Testing AI in a Digital Twin
Virtual commissioning and testing of the entire AI-driven process
Last updated
Virtual commissioning and testing of the entire AI-driven process
Last updated
After training an AI model, the next (optional) step is to test the model within a digital twin environment. This step involves using the AI model to perform object detection in real-time to evaluate its accuracy and performance in recognizing objects or patterns. Testing can be conducted in a comprehensive digital twin environment that simulates various industrial and automation components, including PLC interfaces, robotics, drives, sensors, and more.
In the provided Lego example, the AI detection system is used to track Lego bricks and sort them into designated boxes. The testing process begins with the AI performing object detection to identify Lego bricks in the scene, recognizing their position and classifying their type or color.

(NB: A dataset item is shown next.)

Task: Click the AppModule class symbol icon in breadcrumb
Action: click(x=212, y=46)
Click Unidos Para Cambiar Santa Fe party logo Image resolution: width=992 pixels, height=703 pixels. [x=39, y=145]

The system then continuously tracks the detected bricks across frames, maintaining information about their positions and identities.

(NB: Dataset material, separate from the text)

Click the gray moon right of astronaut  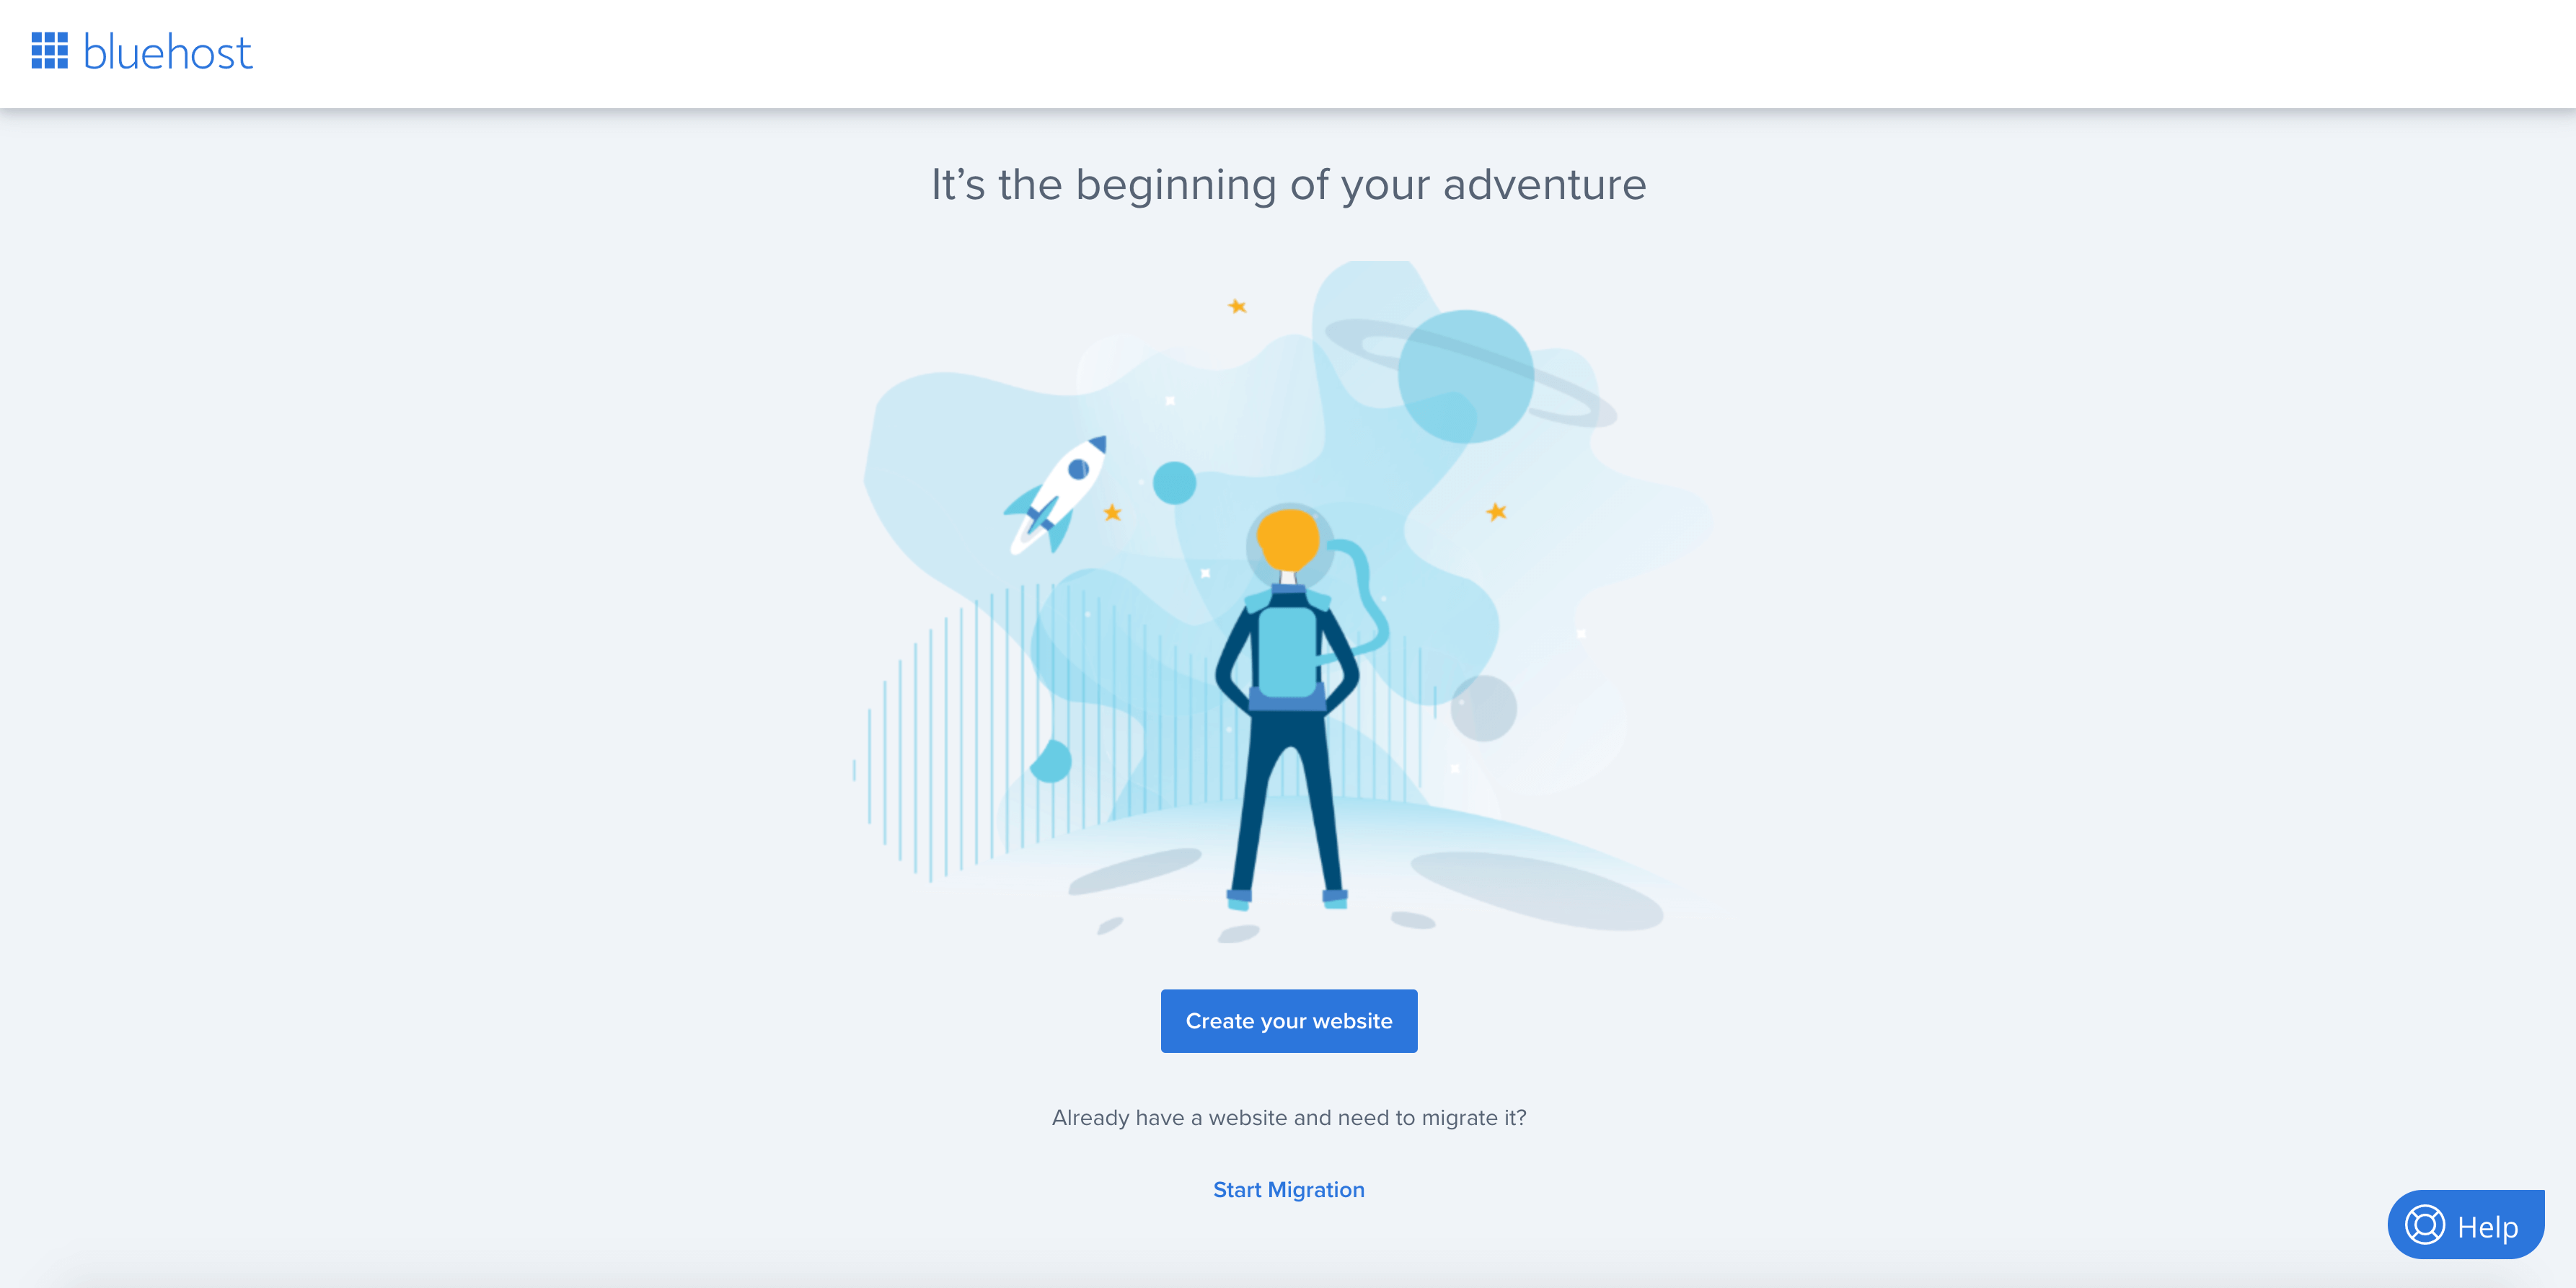(x=1483, y=708)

Testing within a digital twin environment offers several benefits. It provides a safe, simulated space to test AI algorithms before real-world deployment, ensuring that the trained model performs as expected. It also allows for integration testing, verifying that the AI system works seamlessly with other components, such as PLCs, robots, and sensors. Additionally, it provides an opportunity to fine-tune the AI model and system parameters to optimize performance before actual deployment.
The Object Detection script is responsible for identifying objects within the digital twin environment using a trained AI model. The configuration properties for this component include:
Model:
The trained AI model asset used for detection. In this example, the model is set to lego-demo-n
, which has been trained before in AI Training.
Labels:
The label definitions associated with the model, such as LegoLabels
. These labels specify the classes that the model can recognize (e.g., different types of objects or components) and the colors for the classes used in the Detection preview.
Backend:
Specifies the computational backend used for running the detection. It can be set to CPU
or GPU
, depending on the available hardware and performance requirements.
Please note for GPU CUDA needs to be installed
Confidence:
The confidence threshold for detecting objects. The AI will only recognize objects with a confidence score equal to or above this value. For example, if set to 0.25
, only detections with at least 25% confidence will be considered valid.
Margin: Defines additional margin settings for the detection area:
X: The horizontal margin.
Y: The vertical margin.
These margins can be adjusted to expand or contract the area considered for detection. Margin of 0.1 means 10% of camera side length.
Detections: Indicates the number of detected objects. You can open the table for more information about the detections.
The Object Tracker script manages the tracking of detected objects across multiple frames, maintaining their identity over time. The configuration settings include:
Tracking Parameters: Several parameters control the tracking algorithm:
Required Frames: The minimum number of frames an object must be detected to be considered a valid tracked object.
Max Missing Frames: The maximum number of frames an object can be undetected before it is considered lost.
Max Distance X / Max Distance Y: The maximum distance (in X and Y directions) that an object can move between frames to still be considered the same object.
Box Loss Weight: A weight factor used in the tracking algorithm for the bounding box size.
Horizontal Loss Weight / Vertical Loss Weight: Weight factors used to prioritize tracking accuracy in horizontal and vertical directions, respectively.
Tracked Objects: Displays information about currently tracked objects, including:
Time Stamp: The current time frame or step in the simulation.
Ids: Unique identifiers assigned to tracked objects.
Centers: The central position of the tracked objects in the scene.
Sizes: The size of each detected object's bounding box.
Labels: The class label of each detected object.
The AI Tracking PLC Interface script integrates AI-based tracking with a Programmable Logic Controller (PLC) to enable real-time automation control based on visual data.
Active: Indicates when the AI Tracking PLC Interface is active. In this case, it is set to Always, meaning the interface is continuously monitoring and sending tracking information.
Signal Tracking:
Specifies the PLC input or signal that is used for tracking purposes. For example, DemoSignalTrackingToPLC
represents a signal that communicates object tracking data to the PLC. In the Example all tracking data is send as a JSON to the PLCInputText signal.
Debug Mode: Enables or disables debugging logs. When enabled, additional information about the tracking and PLC interface is logged, which can help with troubleshooting.